Recently, the Superior Court of New Jersey, Appellate Division, in an unpublished opinion (not to be used as precedent or be binding upon any court), upheld a determination by the New Jersey Board of Pharmacy that a medical practice may not own an in-practice pharmacy to which the physician owners refer patients.
The petitioner, owned by four medical doctors, had sought to open a pharmacy within its practice location that would be exclusively for patients of the practice. The Board of Pharmacy denied the practice’s application citing the Codey Law, N.J.S.A 45:9-22.5(a), which prohibits physicians from referring patients to health care services in which they hold an ownership interest unless an exception applies. The Codey Law definition of health care services includes pharmacies. According to the Board of Pharmacy, none of the Codey Law exceptions were applicable.
The petitioner raised numerous issues on appeal, including: 1) the in-office exception to the Codey Law was applicable, 2) the Board of Pharmacy acted beyond the scope of its authority in considering the Codey Law, which is under the authority of the Board of Medical Examiners, 3) denial of the application amounted to impermissible anti-competitive conduct, and 4) the doctrine of equitable estoppel required the Board of Pharmacy to approve the application. The Court rejected each argument.

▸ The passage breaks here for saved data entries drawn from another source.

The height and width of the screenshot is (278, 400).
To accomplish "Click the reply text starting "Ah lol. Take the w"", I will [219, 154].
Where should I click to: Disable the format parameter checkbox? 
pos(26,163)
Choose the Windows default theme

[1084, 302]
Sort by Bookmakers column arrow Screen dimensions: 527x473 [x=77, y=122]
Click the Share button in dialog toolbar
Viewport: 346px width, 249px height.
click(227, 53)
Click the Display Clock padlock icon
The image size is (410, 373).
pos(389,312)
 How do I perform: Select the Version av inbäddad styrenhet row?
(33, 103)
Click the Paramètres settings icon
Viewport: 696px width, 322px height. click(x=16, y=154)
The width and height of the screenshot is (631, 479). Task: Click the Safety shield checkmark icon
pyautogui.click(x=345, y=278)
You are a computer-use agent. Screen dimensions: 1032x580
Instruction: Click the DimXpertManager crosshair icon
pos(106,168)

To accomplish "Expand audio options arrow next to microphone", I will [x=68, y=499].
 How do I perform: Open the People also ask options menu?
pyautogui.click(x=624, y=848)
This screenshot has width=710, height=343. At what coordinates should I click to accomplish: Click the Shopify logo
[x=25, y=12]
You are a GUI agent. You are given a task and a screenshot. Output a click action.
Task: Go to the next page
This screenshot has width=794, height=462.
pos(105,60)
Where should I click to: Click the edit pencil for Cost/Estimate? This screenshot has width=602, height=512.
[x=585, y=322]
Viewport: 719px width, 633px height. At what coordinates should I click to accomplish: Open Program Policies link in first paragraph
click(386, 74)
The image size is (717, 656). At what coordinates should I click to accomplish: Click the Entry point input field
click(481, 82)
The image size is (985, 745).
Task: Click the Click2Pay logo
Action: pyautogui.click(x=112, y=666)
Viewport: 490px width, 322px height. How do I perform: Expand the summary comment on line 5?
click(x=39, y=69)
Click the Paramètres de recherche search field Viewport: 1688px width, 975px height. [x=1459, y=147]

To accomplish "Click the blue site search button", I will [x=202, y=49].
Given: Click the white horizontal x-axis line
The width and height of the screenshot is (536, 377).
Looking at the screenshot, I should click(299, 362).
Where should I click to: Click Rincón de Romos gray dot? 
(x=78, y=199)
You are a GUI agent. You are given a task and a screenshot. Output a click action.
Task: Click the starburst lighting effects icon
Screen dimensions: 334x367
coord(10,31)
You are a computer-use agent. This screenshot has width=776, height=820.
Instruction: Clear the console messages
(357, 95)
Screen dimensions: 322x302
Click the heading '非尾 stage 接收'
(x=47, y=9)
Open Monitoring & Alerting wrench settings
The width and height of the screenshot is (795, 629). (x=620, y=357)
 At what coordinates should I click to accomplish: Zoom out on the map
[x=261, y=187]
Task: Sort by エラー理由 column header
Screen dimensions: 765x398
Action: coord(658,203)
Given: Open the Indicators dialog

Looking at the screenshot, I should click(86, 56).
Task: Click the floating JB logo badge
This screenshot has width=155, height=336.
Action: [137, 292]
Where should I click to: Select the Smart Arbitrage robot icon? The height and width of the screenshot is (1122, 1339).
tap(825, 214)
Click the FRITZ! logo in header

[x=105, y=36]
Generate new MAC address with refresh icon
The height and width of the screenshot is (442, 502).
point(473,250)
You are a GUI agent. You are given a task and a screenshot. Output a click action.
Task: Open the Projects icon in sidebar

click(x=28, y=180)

Per the Board of Pharmacy and the Court, the Codey Law in-office exception was not applicable. The in-office exception provides that the Codey Law prohibitions do not apply to medical treatment or a procedure that is provided at the practitioner’s medical office and for which a bill is issued directly in the name of the practitioner or the practitioner’s medical office. Neither “medical treatment” nor “procedure” is defined in the Codey Law, but the Board of Pharmacy and the Court determined that pharmacy services are neither “medical treatment” nor “procedure.” The Board had noted that its decision was consistent with the advisory opinions rendered by the Board of Medical Examiners, which, per the Board, state that a physician may own a pharmacy, but the physician may not refer patients to said pharmacy.
The Court determined that the Board of Pharmacy was within its rights to deny the pharmacy’s application based on violation of the Codey Law. The New Jersey Pharmacy statute allows the Board of Pharmacy to deny a pharmacy application if the conduct in said application is in violation of any federal state or local laws or regulations relating to the practice of pharmacy. The Court determined that the Codey Law reasonably relates to the practice of pharmacy as it explicitly defines pharmacies as health care services.
Likewise, the Court rejected the Petitioner’s anti-competition and equitable estoppel arguments. Interestingly, Petitioner’s equitable estoppel argument was based on an assertion that the Board of Pharmacy allowed another medical practice to operate an in-office pharmacy. The Board conceded it made a mistake in approving the arrangement, and it rescinded the permit issued to the medical practice identified by Petitioner.